The person begins to break or stretch their own rules regarding use of marijuana. Many people who use marijuana recreationally have certain types of self-imposed rules or regulations that govern their use of the drug. These self-imposed regulations allow the person to control their use. For instance, some individuals may not use the drug before going to work or at all on days they work; some individuals may not use the drug at certain times of the day; and some individuals vow not to use the drug when operating machinery or driving. When a person begins to break their own self-imposed regulations regarding their use of marijuana, they are spending too much money on the drug and using too much of the drug.
Using marijuana slowly begins to replace other activities. A sure sign that one is spending too much money on marijuana is when the person begins to substitute marijuana use for other activities that they typically enjoy, such as socializing, going to movies, playing sports, etc.
The person’s memory is slowly worsening. A sign that might indicate that one is spending too much money on marijuana is having difficulty remembering things. This may indicate that the person is under the influence of the drug a significant amount of time, or it may be the result of neurobiological changes associated with chronic use of cannabis.
The person feels fatigued more often than normal. Feeling more fatigued than normal is a sign that the person is spending too much money on marijuana and using the drug too frequently.
The person doesn’t get the usual “buzz” from marijuana. Needing to smoke more and more marijuana to get the same “buzz” that they got previously is a sign that the person is beginning to spend too much money on marijuana. This is an indicator of tolerance to the drug.
The person feels guilty about smoking marijuana or becomes very reactive when someone mentions that they smoke too much. This is a nonclinical sign that an individual may be developing a cannabis use disorder. When individuals become very sensitive regarding their use of the drug (either feeling guilty or being reactive to suggestions that they are using too much), this behavior suggests that they are using too much of the drug and hence spending too much money on the drug. Smoking more marijuana and enjoying it less is a significant sign that one is spending too much money on the drug.

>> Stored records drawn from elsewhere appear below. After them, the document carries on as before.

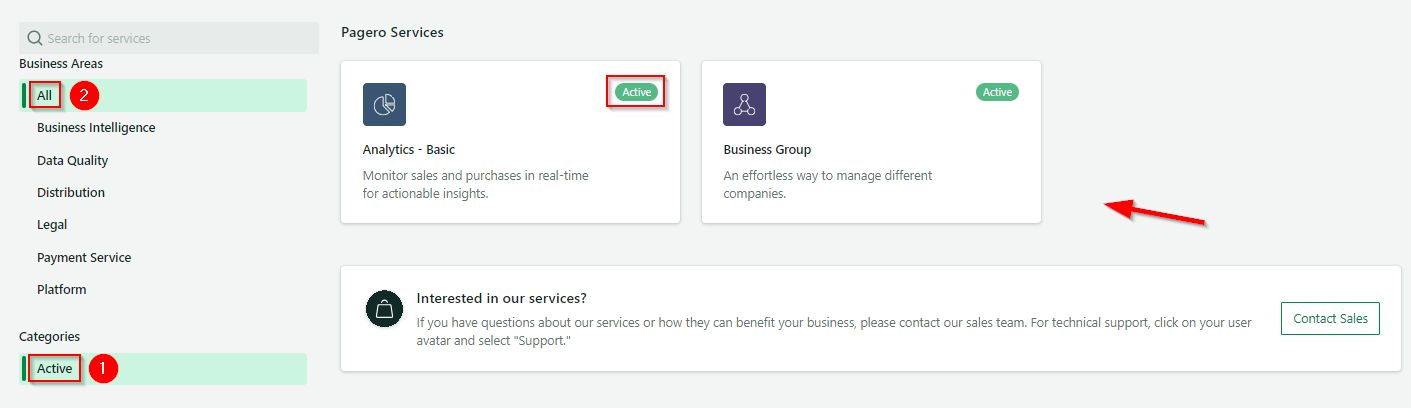Click the search magnifier icon
This screenshot has width=1411, height=408.
coord(35,38)
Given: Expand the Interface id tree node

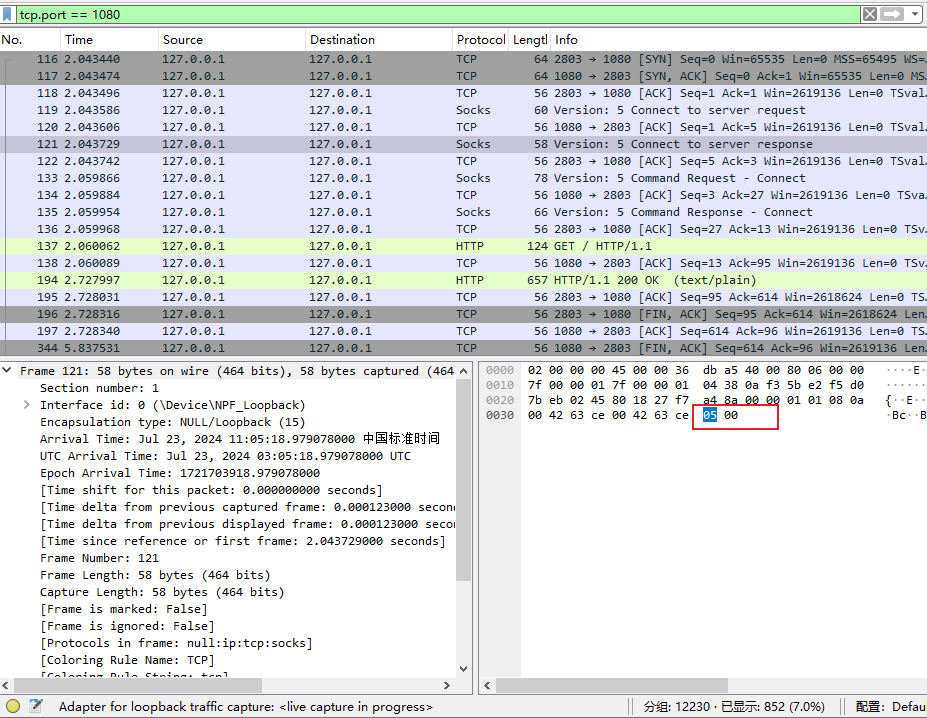Looking at the screenshot, I should click(26, 405).
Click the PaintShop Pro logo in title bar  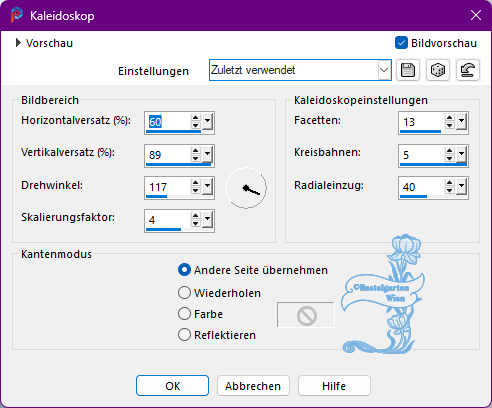pyautogui.click(x=16, y=15)
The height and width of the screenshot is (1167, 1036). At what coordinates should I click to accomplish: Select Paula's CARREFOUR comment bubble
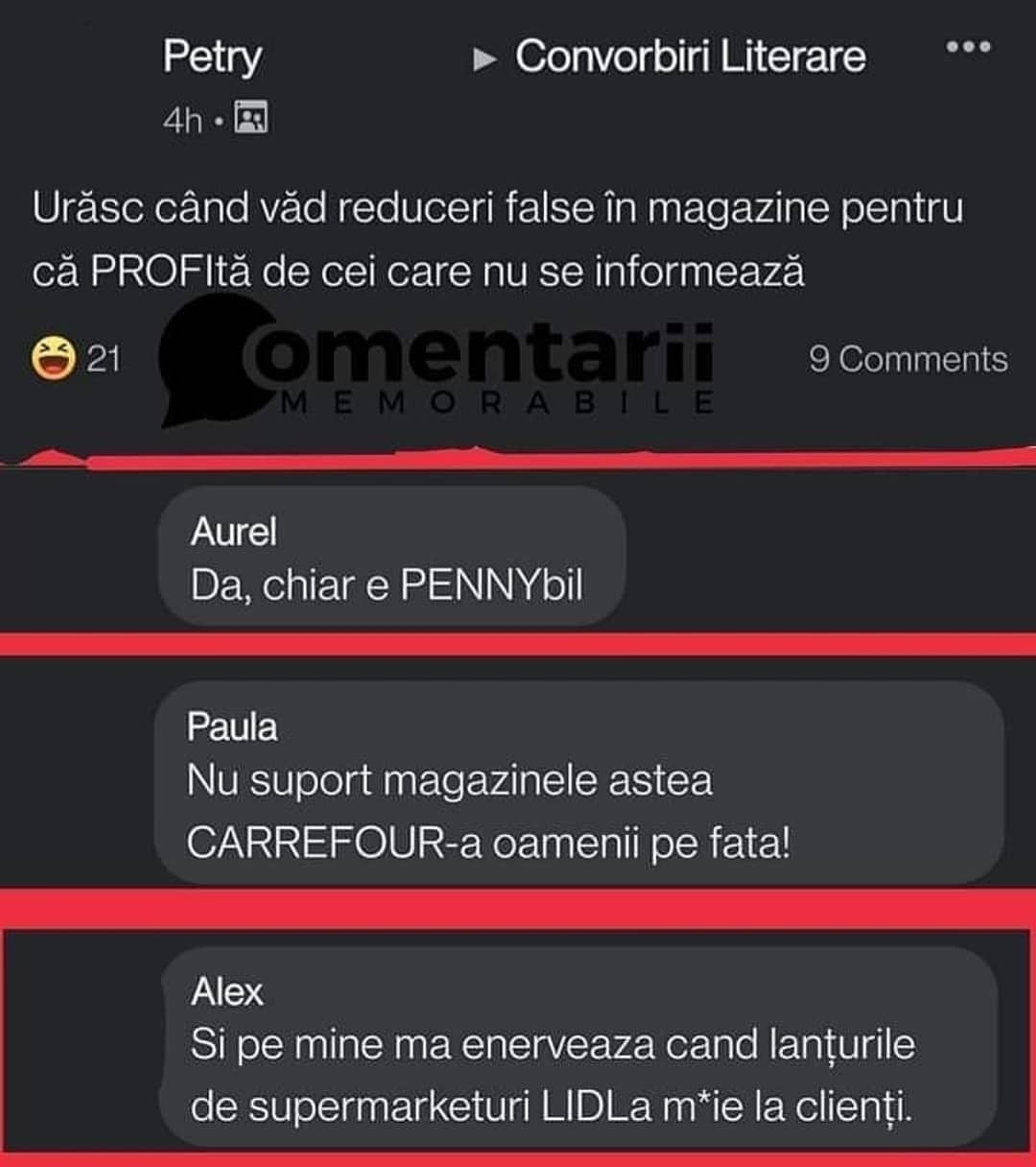coord(579,783)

Health issues associated with cannabis use begin to appear. When one begins to develop issues with physical health that are related to use of cannabis products, this is a sure sign that one is spending too much money on the drug. Issues that may suggest a problem include respiratory issues, significant weight gain or loss, insomnia, the development of anxiety or depression, and even issues associated with withdrawal from cannabis, such as irritability, nervousness, heart racing, significant cravings for the drug, etc.

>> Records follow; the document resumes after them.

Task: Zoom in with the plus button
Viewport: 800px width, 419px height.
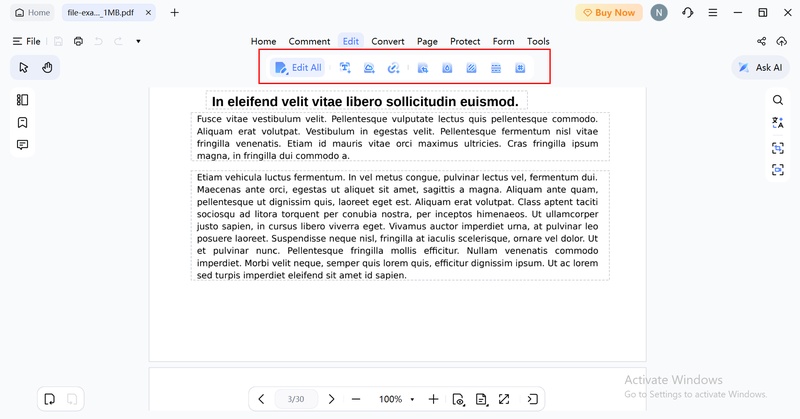Action: coord(433,399)

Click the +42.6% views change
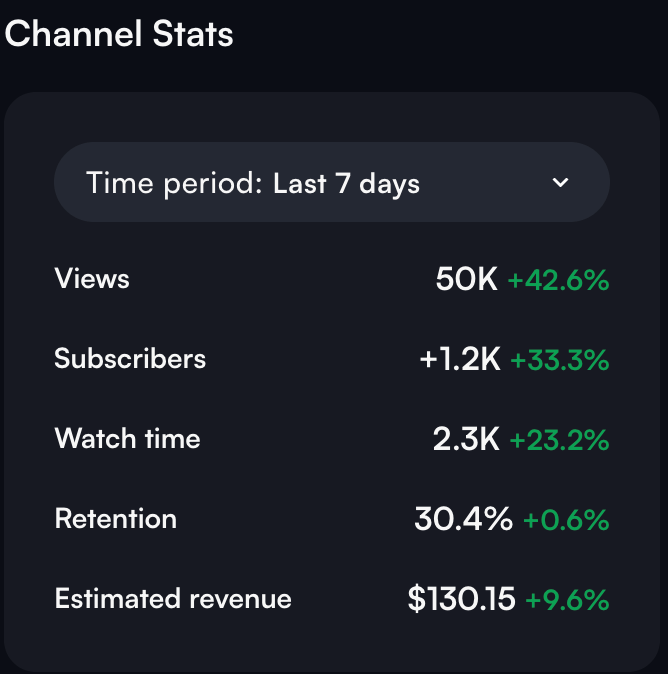pyautogui.click(x=558, y=280)
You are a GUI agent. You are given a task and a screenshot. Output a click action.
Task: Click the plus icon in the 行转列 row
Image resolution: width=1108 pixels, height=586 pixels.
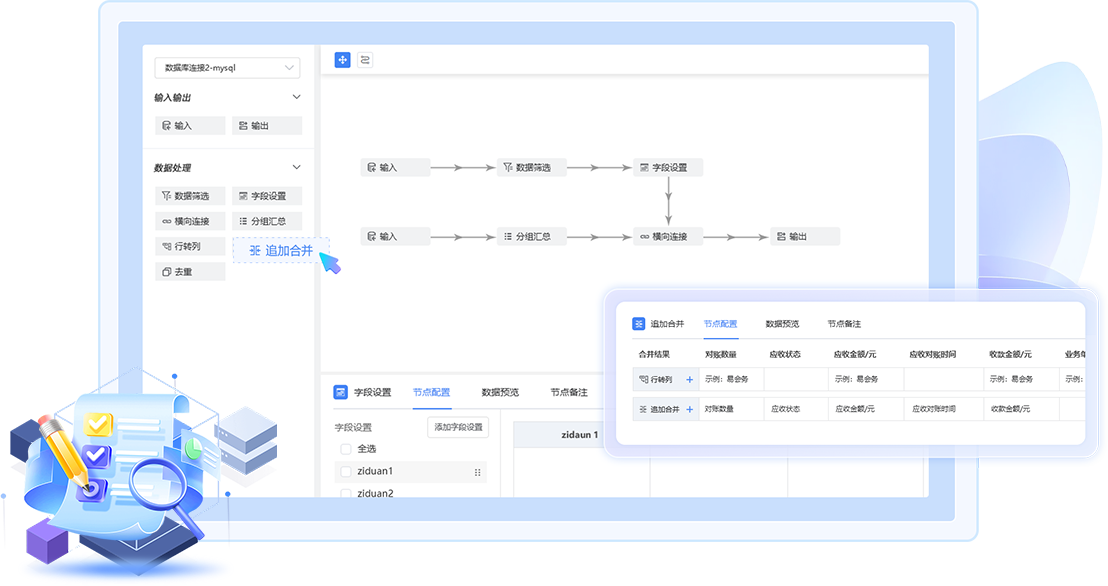tap(689, 380)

There are also direct financial indicators that one may be spending too much money on marijuana. Types of financial issues that should signal one has been spending too much money on marijuana include:
- Difficulty paying bills, putting off paying bills in order to buy marijuana, or significantly increased debt associated with use of marijuana
- Maxing out credit cards to buy marijuana or to pay bills
- Draining retirement accounts, savings accounts, etc., to get money to buy weed
- Borrowing money from friends and family members to continue to buy marijuana or to pay bills because marijuana interferes with their financial status
- Selling items in order to continue to use marijuana
- Engaging in illegal activities to get money for marijuana use
A sign that one has been spending too much money on marijuana products that often occurs in hindsight is the need to get treatment to stop using marijuana. Any individual who has been diagnosed with a cannabis use disorder as a result of their marijuana use has been spending too much money on marijuana or other cannabis products. Any individual who has trouble controlling their use of marijuana is most likely spending too much money on the drug. If this is the case, it’s important to get professional help.